## Exercise description
Wherever a line of the data contains "Choose", copy that line.

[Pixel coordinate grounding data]
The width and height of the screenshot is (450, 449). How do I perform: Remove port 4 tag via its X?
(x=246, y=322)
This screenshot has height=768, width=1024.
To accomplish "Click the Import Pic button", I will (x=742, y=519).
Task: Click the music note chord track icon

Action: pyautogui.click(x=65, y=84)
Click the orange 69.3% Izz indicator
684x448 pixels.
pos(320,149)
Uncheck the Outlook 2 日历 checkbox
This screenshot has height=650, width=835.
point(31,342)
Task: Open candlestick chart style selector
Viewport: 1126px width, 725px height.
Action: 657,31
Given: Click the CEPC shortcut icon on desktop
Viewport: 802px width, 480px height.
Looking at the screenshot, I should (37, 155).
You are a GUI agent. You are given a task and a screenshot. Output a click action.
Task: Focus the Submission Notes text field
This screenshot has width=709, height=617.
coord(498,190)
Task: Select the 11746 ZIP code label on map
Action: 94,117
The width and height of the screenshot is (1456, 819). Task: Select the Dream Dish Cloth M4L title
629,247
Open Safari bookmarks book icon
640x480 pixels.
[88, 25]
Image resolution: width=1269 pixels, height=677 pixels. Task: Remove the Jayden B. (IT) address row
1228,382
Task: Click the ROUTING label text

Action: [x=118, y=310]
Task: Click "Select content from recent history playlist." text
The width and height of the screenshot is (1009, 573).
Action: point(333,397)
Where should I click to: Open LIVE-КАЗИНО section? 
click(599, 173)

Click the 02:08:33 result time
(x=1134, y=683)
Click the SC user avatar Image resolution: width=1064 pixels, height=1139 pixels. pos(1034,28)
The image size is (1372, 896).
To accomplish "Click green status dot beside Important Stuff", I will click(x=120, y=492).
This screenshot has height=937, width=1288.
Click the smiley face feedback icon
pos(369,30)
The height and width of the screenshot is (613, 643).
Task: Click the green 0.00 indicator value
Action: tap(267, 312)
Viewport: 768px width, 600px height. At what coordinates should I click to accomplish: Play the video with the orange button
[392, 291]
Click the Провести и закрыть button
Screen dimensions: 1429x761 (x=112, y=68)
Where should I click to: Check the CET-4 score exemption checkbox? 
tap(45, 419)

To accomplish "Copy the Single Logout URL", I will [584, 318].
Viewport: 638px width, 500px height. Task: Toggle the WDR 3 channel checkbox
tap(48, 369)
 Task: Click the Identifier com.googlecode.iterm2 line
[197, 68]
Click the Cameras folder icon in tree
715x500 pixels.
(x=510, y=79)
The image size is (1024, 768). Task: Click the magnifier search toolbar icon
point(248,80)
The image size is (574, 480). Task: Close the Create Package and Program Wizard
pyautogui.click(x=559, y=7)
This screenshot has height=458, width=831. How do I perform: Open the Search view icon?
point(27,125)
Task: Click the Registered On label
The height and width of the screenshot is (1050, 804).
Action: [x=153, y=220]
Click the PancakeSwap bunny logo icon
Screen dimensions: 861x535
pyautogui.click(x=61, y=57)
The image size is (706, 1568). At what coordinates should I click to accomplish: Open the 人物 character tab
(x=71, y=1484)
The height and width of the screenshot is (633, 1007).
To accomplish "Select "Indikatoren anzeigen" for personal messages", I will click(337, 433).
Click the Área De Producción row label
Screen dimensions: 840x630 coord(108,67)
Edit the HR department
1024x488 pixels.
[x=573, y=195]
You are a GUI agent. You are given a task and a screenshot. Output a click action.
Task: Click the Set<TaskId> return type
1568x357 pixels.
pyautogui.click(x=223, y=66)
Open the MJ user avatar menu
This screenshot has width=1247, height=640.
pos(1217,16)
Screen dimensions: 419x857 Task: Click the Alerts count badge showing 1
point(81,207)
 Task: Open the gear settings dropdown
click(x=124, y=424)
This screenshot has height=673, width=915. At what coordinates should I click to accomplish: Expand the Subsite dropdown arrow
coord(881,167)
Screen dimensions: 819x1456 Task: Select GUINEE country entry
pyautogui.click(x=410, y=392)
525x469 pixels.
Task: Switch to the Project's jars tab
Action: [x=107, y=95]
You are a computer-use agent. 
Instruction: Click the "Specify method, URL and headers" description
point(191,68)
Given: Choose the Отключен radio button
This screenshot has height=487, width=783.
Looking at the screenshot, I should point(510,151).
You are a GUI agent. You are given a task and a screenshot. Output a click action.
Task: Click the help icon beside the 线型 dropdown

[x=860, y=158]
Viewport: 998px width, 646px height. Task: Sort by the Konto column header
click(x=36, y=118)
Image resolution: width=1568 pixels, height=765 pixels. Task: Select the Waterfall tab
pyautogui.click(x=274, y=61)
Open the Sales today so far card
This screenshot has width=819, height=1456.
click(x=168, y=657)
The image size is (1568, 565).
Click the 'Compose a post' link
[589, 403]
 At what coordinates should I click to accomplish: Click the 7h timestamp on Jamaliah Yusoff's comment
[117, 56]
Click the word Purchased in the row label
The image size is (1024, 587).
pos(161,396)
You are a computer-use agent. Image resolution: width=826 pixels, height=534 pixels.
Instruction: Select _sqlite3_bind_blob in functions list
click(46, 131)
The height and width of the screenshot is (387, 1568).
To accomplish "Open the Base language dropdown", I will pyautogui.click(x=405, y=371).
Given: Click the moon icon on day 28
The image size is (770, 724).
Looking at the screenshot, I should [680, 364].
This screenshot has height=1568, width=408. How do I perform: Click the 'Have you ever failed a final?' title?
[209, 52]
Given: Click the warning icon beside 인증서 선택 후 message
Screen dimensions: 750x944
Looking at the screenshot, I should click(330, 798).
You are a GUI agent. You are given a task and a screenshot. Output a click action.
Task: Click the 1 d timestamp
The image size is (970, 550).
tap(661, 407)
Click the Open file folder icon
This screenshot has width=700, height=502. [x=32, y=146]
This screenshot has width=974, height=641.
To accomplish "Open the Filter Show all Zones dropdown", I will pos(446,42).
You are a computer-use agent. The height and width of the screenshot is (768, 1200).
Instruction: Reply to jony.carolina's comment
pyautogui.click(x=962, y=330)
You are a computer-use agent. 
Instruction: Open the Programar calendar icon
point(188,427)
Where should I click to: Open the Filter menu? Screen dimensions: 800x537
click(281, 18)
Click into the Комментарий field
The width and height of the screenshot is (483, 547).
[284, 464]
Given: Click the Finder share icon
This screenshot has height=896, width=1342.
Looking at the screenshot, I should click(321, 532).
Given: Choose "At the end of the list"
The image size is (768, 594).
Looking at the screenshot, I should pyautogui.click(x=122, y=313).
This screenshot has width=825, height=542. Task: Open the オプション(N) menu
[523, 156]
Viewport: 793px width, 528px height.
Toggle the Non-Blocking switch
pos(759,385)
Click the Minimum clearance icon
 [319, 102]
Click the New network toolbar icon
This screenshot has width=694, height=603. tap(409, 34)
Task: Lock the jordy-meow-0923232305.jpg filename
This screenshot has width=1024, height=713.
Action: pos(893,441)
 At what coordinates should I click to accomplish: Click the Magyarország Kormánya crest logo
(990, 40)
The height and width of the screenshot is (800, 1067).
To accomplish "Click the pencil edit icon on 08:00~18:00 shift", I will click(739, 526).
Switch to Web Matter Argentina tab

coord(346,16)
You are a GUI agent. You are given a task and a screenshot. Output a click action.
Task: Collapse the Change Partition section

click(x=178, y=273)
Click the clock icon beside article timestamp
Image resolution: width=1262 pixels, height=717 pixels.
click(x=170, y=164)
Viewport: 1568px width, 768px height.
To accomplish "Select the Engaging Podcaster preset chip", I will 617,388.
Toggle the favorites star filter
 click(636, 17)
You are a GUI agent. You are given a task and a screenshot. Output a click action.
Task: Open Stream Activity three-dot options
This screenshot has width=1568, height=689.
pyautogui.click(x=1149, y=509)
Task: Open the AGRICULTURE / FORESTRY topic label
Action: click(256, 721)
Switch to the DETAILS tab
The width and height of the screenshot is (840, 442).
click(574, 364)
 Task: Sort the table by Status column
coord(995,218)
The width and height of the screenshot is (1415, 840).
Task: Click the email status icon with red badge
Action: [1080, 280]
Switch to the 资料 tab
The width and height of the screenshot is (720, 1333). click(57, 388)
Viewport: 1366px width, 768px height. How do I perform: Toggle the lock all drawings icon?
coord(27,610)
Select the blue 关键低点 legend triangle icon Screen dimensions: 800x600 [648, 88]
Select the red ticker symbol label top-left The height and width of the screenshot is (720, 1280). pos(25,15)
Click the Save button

## Solution to the exercise
Given: Choose the Отключен radio button
Given: Choose "At the end of the list"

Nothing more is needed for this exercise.